This drug and combination product Counsel will provide strategic and practical advice to the global operations, global quality, global regulatory affairs and safety client groups on a variety of business and regulatory issues with important legal and product development implications. The successful candidate will independently, and on teams, interact with these clients and Law Department colleagues in different countries and across departments.
- Working with the FDA and the laws and regulations relating to the discovery, development, and approval of delivery devices and combination products that are comprised of a medical device and drug or biologic
- Addressing GMP/QSR aspects of FDA and international health authorities laws and regulations.
- Providing real-time counseling and legal advice to clients for Good Manufacturing Practice related matters, including non-conformances (NCs), Biologic Product Deviations (BPDs), and Corrective and Preventive Action Plans (CAPAs) across multiple manufacturing operations.
- Partnering with Global Operations, Quality and Manufacturing organizations to identify areas for continuing improvement and to develop compliance strategies.
- Providing legal review of documents to be submitted to global health regulatory authorities, as appropriate.
- Helping ensure consistency of legal advice through close collaboration with other Law Department colleagues
- Developing and delivering legal training materials.
- Advising business functions regarding FDA regulations, policies and procedures relating to all phases of medical device development and commercialization, in particular those related to drug delivery devices
- Advising business functions regarding quality system regulations, medical device reporting (MDRs), complaint handling and device and combination drug product advertising and promotion
J.D. degree or LL.M. degree from an accredited law school, admission to practice law in a U.S. jurisdiction and two (2) years of experience practicing law
- 4+ years at a law firm, biopharmaceutical company law department, device company law department, major government agency or a combination of these
- Experience working with the laws, regulations, policies and procedures of the FDA, and of international health authorities, relating to manufacturing operations and post-market surveillance (e.g. complaints) of medical device, drug, biologic or combination products
- A thorough understanding of quality system regulation and regulatory reporting requirements (BPDRs, FARs, MDRs)

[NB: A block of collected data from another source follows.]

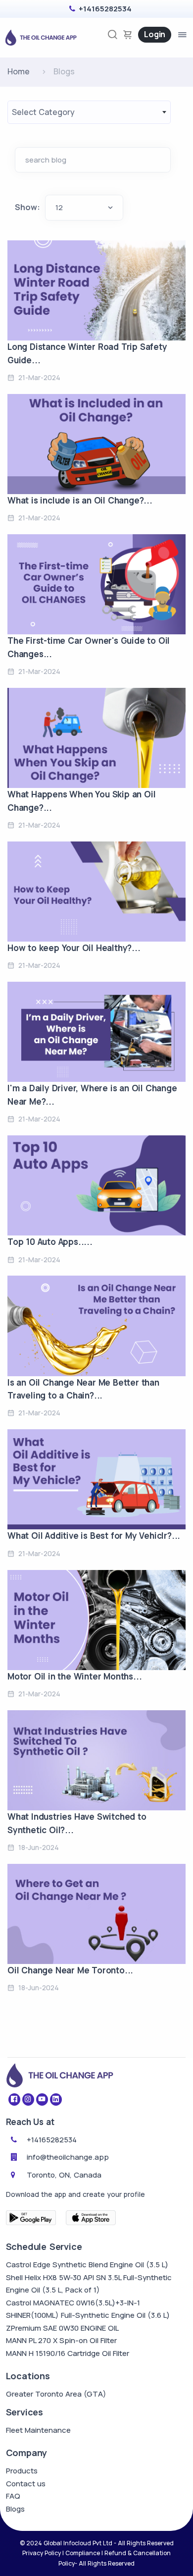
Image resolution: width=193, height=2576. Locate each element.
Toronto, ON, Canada (64, 2175)
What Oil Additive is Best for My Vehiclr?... (93, 1535)
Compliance (82, 2553)
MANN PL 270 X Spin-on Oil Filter (61, 2340)
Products (22, 2470)
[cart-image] (127, 34)
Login (154, 34)
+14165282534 (105, 8)
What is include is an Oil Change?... (79, 500)
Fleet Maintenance (38, 2430)
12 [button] (59, 207)
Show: (27, 207)
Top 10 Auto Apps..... (50, 1241)
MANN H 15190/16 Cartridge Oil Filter (67, 2353)
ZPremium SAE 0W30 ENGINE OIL (62, 2328)
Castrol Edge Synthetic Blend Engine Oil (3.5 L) (87, 2264)
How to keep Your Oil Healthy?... (74, 947)
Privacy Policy (41, 2553)
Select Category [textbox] (43, 112)
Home (18, 71)
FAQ (13, 2496)
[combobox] (89, 112)
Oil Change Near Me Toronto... (70, 1970)
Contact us (26, 2483)
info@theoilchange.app (68, 2157)
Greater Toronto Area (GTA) (56, 2394)
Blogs (15, 2509)
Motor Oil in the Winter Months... (74, 1676)
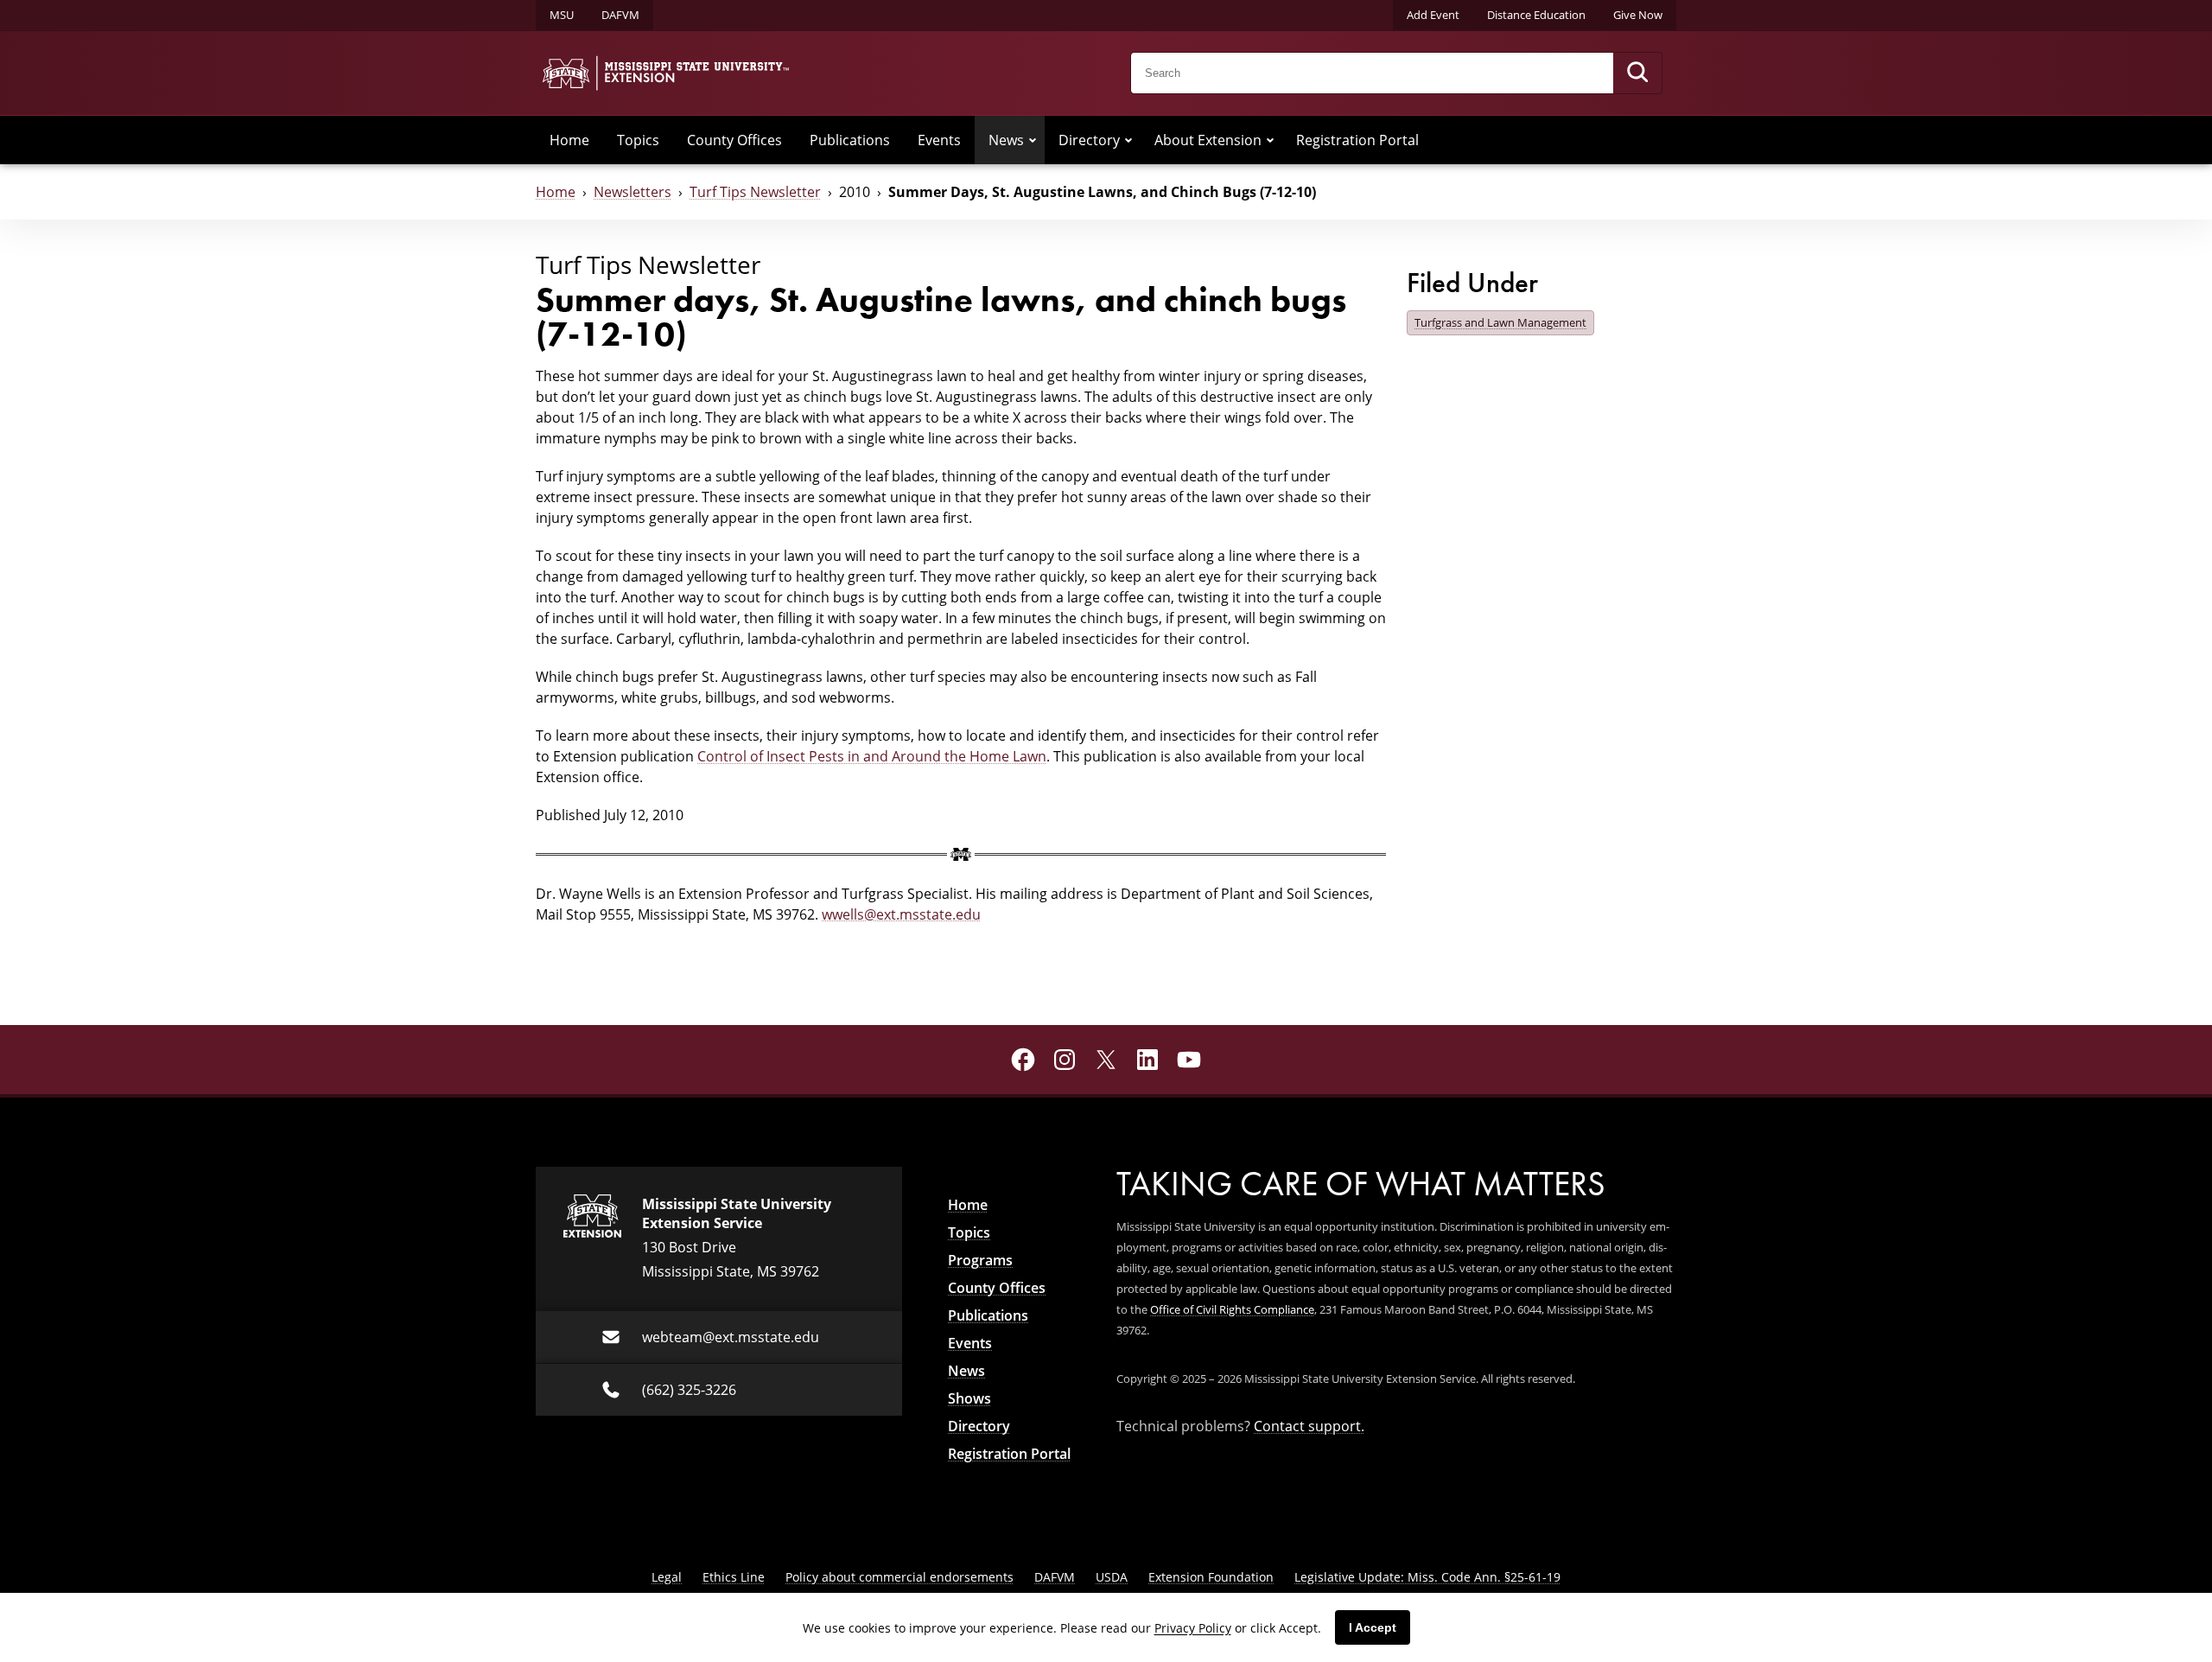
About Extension (1208, 140)
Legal (667, 1577)
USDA (1112, 1577)
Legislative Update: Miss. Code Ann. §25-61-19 (1427, 1577)
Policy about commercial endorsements (899, 1577)
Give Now (1637, 14)
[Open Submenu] (1032, 140)
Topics (638, 140)
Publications (850, 140)
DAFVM (620, 14)
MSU (562, 14)
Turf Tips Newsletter (755, 191)
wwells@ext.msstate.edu (901, 914)
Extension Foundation (1211, 1577)
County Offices (734, 140)
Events (939, 140)
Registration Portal (1357, 140)
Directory (1089, 140)
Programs (980, 1260)
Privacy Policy (1192, 1628)
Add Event (1433, 14)
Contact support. (1309, 1426)
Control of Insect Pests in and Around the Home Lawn (871, 756)
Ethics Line (733, 1577)
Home (569, 140)
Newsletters (632, 191)
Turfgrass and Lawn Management (1500, 322)
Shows (969, 1398)
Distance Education (1536, 14)
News (1006, 140)
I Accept (1372, 1627)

- Experience with the development and commercialization of in vitro diagnostics (IVDs)
- Excellent interpersonal skills
- Ability to handle, prioritize and follow through on diverse issues on a timely basis
- Excellent writing and verbal skills
- Resourceful and able to participate in highly collaborative, cross-functional team-oriented environment
- Experience managing multi-dimensional projects in fast paced environment and the ability to meet demanding deadlines; self-starter
- Able to understand complex matters, to identify meaningful regulatory/legal issues, and to effectively provide advice
- Excellent interpersonal communication skills to interact with clients and Law Department colleagues in different countries and across departments.
- Able to understand complex matters and critically analyze them to provide advice to clients.
Amgen is committed to unlocking the potential for patients suffering from serious illnesses by discovering, developing, manufacturing and delivering innovative human therapeutics. This approach begins by using tools like advanced human genetics to unravel the complexities of disease and understand the fundamentals of human biology.
Amgen focuses on areas of high unmet medical need and uses its expertise to strive for solutions that improve health outcomes and dramatically improve peoples lives. A biotechnology pioneer since 1980, Amgen has grown to be one of the worlds leading independent biotechnology companies, has reached millions of patients around the world and is developing a pipeline of medicines with breakaway potential.
Our culture is what makes Amgen a special place to work. We have a powerful shared purpose around our mission to serve patients. We respect one another, recognize contributions, and have embedded collaboration, trust, empowerment and inclusion in all that we do!
At Amgen, contributions are recognized and strong performance is rewarded. Regularly recognized as a Best Place to Work, we enable staff to chart their own career paths based on their unique talents by offering meaningful assignments, active career development, mentoring and individual rewards.
If you’re seeking a career where you can truly make a difference in the lives of others, a career where you can work at the absolute forefront of biotechnology with the top minds in the field, you’ll find it at Amgen.
Amgen, a biotechnology pioneer, discovers, develops and delivers innovative human therapeutics. Our medicines have helped millions of patients in the fight against cancer, kidney disease, rheumatoid arthritis and other serious illnesses.
As an organization dedicated to improving the quality of life for people around the world, Amgen fosters an inclusive environment of diverse, ethical, committed and highly accomplished people who respect each other but compete intensely to win. Together, we live the Amgen values as we continue advancing science to serve patients.
Amgen is an Equal Opportunity employer and will consider all qualified applicants for employment without regard to race, color, religion, sex, sexual orientation, gender identity, national origin, protected veteran status, or disability status.